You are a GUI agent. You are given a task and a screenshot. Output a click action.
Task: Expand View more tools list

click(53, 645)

--------------------------------

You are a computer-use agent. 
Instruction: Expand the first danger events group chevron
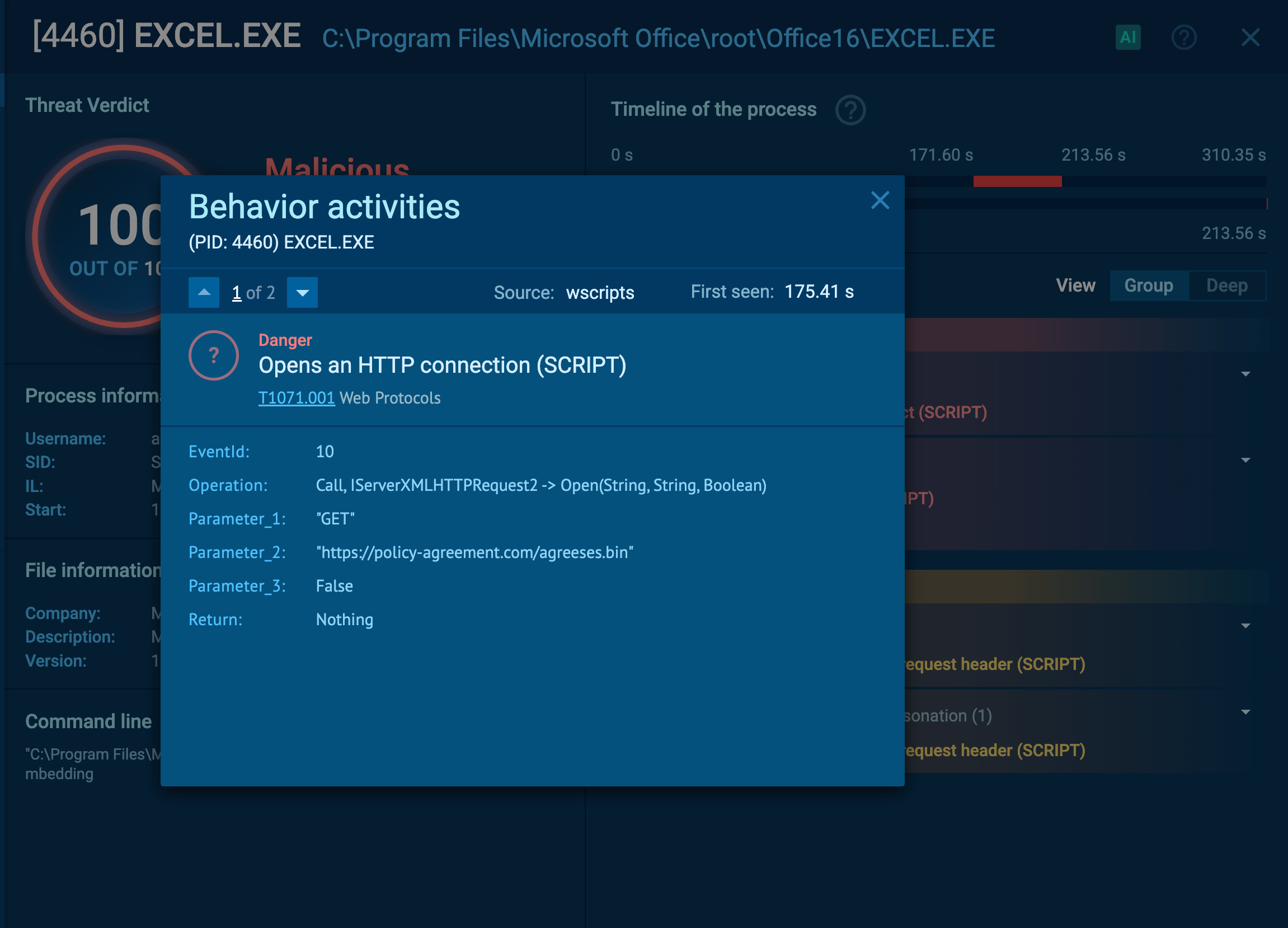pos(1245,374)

--------------------------------

WHAT THE TASK REQUIRES
Return all lines in the entries above that carry the word "agent".

RESULT OF THE TASK
You are a GUI agent. You are given a task and a screenshot. Output a click action.
You are a computer-use agent. 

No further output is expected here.